_Exercise task_.
State how many of the lines below contain the string "screenshot", with case counting, and give only that number.

_Supplied records_.
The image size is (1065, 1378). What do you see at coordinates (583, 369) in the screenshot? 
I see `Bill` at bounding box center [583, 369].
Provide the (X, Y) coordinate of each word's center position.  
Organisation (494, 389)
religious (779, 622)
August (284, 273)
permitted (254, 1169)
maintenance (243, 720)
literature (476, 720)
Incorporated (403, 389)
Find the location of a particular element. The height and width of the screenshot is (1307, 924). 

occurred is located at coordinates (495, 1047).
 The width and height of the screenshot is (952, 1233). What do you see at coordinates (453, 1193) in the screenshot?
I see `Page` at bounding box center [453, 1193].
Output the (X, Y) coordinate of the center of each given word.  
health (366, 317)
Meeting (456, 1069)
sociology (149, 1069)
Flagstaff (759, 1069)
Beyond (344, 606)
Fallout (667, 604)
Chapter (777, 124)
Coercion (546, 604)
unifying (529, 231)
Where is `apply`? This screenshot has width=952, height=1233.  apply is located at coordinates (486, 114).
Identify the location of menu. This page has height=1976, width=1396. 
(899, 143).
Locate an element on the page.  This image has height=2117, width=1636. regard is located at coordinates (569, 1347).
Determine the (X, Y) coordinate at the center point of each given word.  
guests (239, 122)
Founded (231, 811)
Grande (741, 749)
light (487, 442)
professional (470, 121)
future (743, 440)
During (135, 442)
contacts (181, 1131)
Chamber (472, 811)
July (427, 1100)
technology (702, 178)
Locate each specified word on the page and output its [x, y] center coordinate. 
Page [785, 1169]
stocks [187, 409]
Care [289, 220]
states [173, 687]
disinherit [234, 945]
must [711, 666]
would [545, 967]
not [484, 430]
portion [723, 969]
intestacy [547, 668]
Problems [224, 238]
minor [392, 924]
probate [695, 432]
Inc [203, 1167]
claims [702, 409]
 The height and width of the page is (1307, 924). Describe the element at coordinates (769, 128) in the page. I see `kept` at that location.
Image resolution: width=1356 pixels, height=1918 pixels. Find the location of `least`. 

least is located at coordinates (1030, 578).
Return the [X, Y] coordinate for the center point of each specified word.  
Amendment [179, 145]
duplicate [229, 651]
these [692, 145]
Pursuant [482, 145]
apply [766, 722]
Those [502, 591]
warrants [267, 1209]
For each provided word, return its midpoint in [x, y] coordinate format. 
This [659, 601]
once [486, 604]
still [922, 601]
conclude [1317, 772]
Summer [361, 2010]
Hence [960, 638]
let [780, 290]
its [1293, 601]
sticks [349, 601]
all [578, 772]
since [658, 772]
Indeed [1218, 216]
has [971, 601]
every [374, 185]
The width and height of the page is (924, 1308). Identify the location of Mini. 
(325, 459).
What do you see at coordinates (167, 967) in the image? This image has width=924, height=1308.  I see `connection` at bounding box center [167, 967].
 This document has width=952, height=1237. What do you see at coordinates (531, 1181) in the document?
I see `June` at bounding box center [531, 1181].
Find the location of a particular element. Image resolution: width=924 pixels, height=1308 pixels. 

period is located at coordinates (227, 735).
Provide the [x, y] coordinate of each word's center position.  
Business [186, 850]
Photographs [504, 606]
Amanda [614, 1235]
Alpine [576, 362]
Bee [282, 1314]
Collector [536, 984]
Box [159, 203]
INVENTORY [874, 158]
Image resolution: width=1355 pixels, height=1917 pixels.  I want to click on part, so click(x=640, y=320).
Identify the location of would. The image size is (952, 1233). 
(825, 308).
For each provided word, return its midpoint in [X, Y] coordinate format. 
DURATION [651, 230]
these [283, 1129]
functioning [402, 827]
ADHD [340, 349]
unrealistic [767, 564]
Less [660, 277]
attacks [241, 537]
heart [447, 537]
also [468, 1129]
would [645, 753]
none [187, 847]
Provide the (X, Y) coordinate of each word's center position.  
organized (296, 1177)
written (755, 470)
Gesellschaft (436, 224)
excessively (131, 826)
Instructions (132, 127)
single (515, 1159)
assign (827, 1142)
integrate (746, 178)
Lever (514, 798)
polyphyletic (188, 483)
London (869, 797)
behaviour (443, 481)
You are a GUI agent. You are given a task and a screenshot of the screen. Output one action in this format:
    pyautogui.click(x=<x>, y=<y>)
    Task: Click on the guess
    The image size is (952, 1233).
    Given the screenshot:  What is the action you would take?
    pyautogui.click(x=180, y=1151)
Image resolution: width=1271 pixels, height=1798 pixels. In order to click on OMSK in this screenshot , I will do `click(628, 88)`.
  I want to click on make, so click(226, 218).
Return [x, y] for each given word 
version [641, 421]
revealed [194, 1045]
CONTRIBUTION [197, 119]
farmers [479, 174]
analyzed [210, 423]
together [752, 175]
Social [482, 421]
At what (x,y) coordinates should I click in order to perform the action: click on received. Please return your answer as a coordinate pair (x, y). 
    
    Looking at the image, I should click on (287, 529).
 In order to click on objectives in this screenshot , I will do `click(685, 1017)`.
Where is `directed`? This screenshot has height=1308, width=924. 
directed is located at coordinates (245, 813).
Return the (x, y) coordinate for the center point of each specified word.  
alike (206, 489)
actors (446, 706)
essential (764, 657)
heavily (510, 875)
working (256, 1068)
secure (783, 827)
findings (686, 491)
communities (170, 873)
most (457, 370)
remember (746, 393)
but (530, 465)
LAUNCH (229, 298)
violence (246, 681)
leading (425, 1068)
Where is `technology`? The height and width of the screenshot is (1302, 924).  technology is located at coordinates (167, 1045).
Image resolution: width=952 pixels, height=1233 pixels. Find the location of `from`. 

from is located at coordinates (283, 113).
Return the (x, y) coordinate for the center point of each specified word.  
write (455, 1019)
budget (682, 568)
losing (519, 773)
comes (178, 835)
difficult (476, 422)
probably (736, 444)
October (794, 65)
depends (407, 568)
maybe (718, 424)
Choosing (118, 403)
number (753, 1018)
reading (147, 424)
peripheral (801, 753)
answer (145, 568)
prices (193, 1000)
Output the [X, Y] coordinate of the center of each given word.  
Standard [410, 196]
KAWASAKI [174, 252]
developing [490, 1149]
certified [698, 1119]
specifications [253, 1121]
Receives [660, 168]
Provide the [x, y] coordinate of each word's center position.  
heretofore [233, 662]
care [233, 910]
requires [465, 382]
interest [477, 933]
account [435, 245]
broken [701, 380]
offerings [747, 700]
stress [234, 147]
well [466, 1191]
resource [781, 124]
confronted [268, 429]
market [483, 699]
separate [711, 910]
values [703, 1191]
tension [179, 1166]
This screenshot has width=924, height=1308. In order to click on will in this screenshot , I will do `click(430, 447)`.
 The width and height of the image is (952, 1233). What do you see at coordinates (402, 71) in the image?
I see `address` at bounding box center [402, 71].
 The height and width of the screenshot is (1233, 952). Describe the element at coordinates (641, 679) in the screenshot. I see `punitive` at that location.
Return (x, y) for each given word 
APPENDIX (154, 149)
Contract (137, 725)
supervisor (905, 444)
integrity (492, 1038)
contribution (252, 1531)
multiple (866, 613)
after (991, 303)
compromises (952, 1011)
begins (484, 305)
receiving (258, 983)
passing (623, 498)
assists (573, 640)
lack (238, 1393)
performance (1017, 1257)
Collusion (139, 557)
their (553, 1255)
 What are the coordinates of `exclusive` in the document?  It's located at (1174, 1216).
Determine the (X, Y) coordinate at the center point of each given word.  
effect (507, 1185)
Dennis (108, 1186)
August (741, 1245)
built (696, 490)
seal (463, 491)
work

_Output for this task_.
12